# curious



## sneakygroundbuzzard (Nov 1, 2012)

so i am hoping in the near future that i will be getting a new AR in .308 or .300 black out

never owned either caliber before and i was just curious as to what the best twist rate would be for either of these calibers

i would like one that could shoot a variety of ammo and still maintain good accuracy out to a couple hundred yards

so i was hoping those of you more in the know than me on these two calibers would be able to enlighten me

thanks in advance for your input


----------



## texaspredatorhunter (Aug 14, 2014)

The 300 blk was designed for a suppressor if I am not mistaken and offers lighter bullets as well as the sub sonic ones. If I had to pick between a 300 blk and 7.62x39 I would get the second one. Everyone knows a 308 is very effective and has a large variety of ammo. But between a 300 blk and 308 I would go 308. Better yet because I know you have some ar's get a 300 upper and a 308! Momma will love that idea!


----------



## sneakygroundbuzzard (Nov 1, 2012)

i thought it as designed for use with suppressors

which is why its on my list of possibilities

suppressors are now legal here in Mn

so if i were to get it it gives me a great reason to get a suppressor too

also kind of leaning towards an AR pistol in .300 black out

since it would be a pistol i could legally carry it with my permit 

ya she would be tickled pink with that idea

she thinks i have enough already,i dont think so but she does


----------



## glenway (Mar 27, 2011)

The boys at Sierra Bullets have always been an outstanding resource for me when it comes to ballistics and performance. Toll free: 800-223-8799 or online tech support at this link: http://www.sierrabullets.com/ask-sierra/talk-to-a-tech/

I like the idea of both, too - especially the .300 BLK with a 220-grain round nose plodding along at sub-sonic velocity, suppressed and ......thump! Out of nowhere.


----------



## JTKillough (May 4, 2010)

Most 300 BLK's have a 1:7 or 1:8 twist and can handle a variety of bullet weights. My 300 BLK has a 1:6 and is fond of 125 grain Sierra TMK's for supersonic, and 208 grain Hornady Match for sub sonic. I don't run a suppressor. So sub sonics will not cycle the action properly or at all. If you are not running a suppressor, you can run an adjustable gas block and turn it up for the subs/down for supers. But whats the point. I love the cartridge. It has potential either way. If you can afford a can, then by all means run one. But this round also runs well in super sonic and I have laid down coyotes out to 120 yards graveyard dead. The only issue I have had, was the non-cannelured bullets tend to move during cycling. You need to crimp them in pretty tight with a Lee factory crimp die. But this hasn't affected the accuracy at all. A bit more on the sub sonics: they shoot super accurate but are not intended for beyond 100 yards. More of an up close round, say optimum from 40 to 70. But they are one hole groups, and even without a can, the report is very much like a 22 long rifle. It's just a really fun round to play with. It has limits, but if you're not planning to go long, I would definitely look into it. As for twist rate, a 1:7 should suit your needs just fine.

▶ Source data:
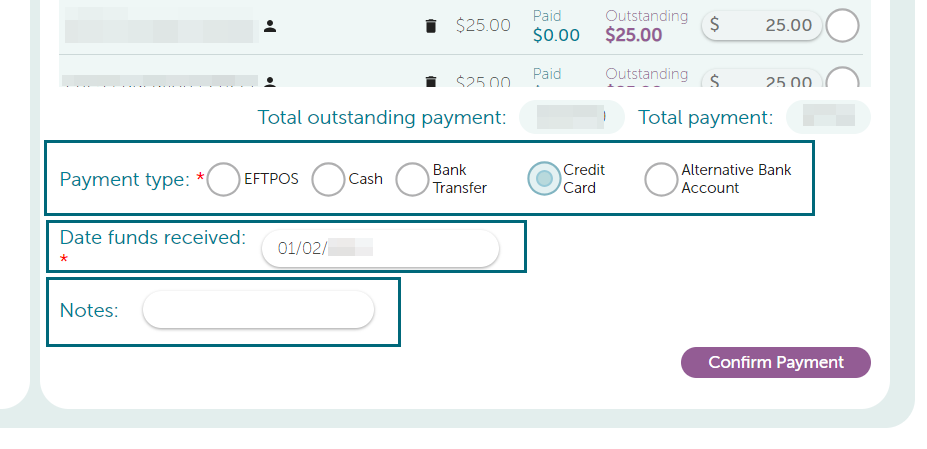The height and width of the screenshot is (449, 927).
Task: Select Bank Transfer payment type
Action: click(412, 179)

▶ Tasks for this exercise:
1. Answer these from the forum thread on rifle twist rates:
(a) What twist rate does JTKillough's own 300 BLK have?
(b) What toll-free number does glenway give for Sierra Bullets?
(c) Out to what distance does the first poster want good accuracy?
2. Pick up the forum thread on rifle twist rates after its last sentence and keep it going.

▶ The responses:
1.
(a) 1:6
(b) 800-223-8799
(c) A couple hundred yards

2.
----------



## Indiana Jones (Aug 28, 2014)

If you really want "couple hundred yards" throw out the .300blk. It is designed for sub-200 yard suppressed shooting. Beyond 200 you will be disappointed. All the ones I've fired were no good beyond that. Those rifles were 16" bbls and one was an 18". It was fun as anything out of my buddies SBR with an AAC can on it. I look at it more as a fad caliber like 6.8 was but IF you have a suppressor it is a good one to consider. I highly recommend you go .308 for a few reason, most notably versatility. And what makes you want to do an AR? They are nice but there is VERY little standardization in .308 ARs. If I'm shooting .308 with a purpose, it is either in a Springfield M1A or a bolt gun.

Mmmmmm M1A...


----------



## glenway (Mar 27, 2011)

Black Creek, GA - Daniel Defense-engineer and manufacturer of the world's finest firearms, precision rail systems, and accessories- announced yesterday that it has added the DDM4 300S to its offering of Short Barreled Rifles.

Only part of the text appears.